I'm sorry for not getting back to you sooner. The brief answer is that our XYG3 implementation for solids in FHI-aims is very efficient.
The chief computation cost for xDH methods comes from the MP2 correlation calculated under the periodic boundary condition. The RI algorithm used in ABACUS was first developed and proposed in FHI-aims, and has been used in our XYG3 implementation. Please see (Zhang, I. Y.; Logsdail, A. J.; Ren, X.; Levchenko, S. V.; Ghiringhelli, L.; Scheffler, M. Main-Group Test Set for Materials Science and Engineering with User-Friendly Graphical Tools for Error Analysis: Systematic Benchmark of the Numerical and Intrinsic Errors in State-of-the-Art Electronic-Structure Approximations.

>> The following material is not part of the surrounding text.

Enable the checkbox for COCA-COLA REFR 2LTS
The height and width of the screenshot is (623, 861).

New J. Phys. 2019, 21 (1), 013025. https://doi.org/10.1088/1367-2630/aaf751.) for more details.
The technical details of the local RI implementation can be found in (Ihrig, A. C.; Wieferink, J.; Zhang, I. Y.; Ropo, M.; Ren, X.; Rinke, P.; Scheffler, M.; Blum, V. Accurate Localized Resolution of Identity Approach for Linear-Scaling Hybrid Density Functionals and for Many-Body Perturbation Theory. New Journal of Physics 2015, 17 (9), 093020. https://doi.org/10.1088/1367-2630/17/9/093020.)
Return back to your first question. Recently, I developed a home-made electronic-structure code using the Rust language. The key feature of our REST code (Rust-based Electronic Structure Toolkit) is to provide all sophisticated xDH methods developed by me and my cooperators, including XYG3 (PNAS, 2009, 106:4963), XYGJ-OS (PNAS, 2011, 108:19896), ZRPS (PRL, 2016, 117:133002), scsRPA (JPCL, 2019, 10:2617), and XYG7 (JPCL, 2021, 12:2638).

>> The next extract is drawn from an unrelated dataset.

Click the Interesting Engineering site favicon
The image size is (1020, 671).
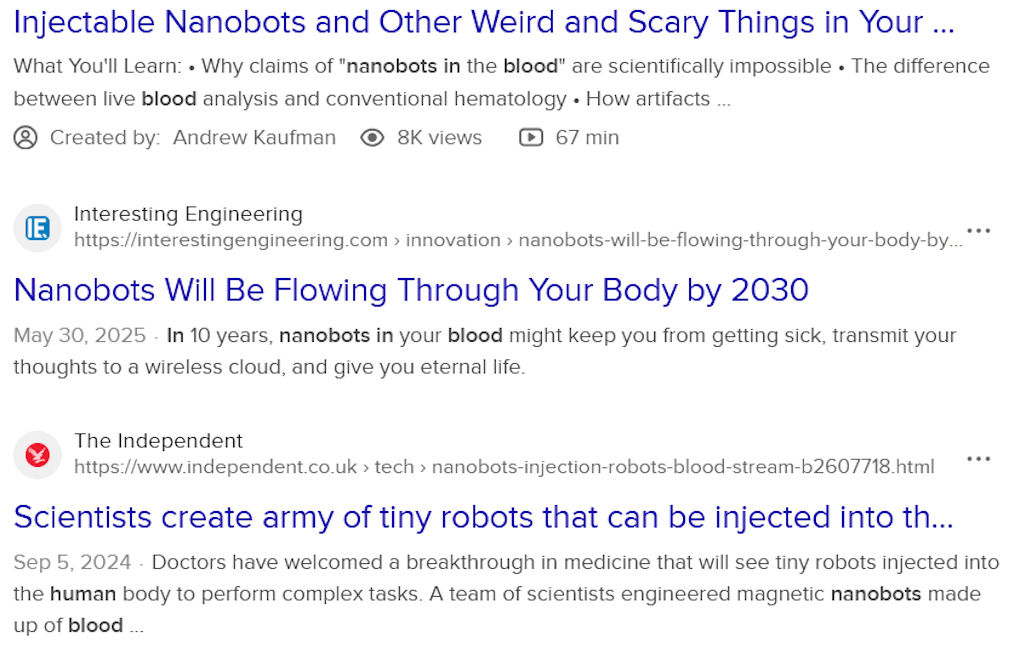38,228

If you are interested in this project, you can take a look at another project (rest_workspace and rest) I am maintaining.
Cool. I'll try REST code for xDH methods.
We have also developed a PySCF extension for XYG3 family: ajz34/dh. It is now moved to ajz34/pyscf-forge and under re-factoring.
Is there the double hybrid function of XYG3-family included in libxc? In other words, can I use XYG3-family in other DFT programs by compiling with libxc? Or is there a recommended way to use it? I'm interested in application for surface catalytic reaction.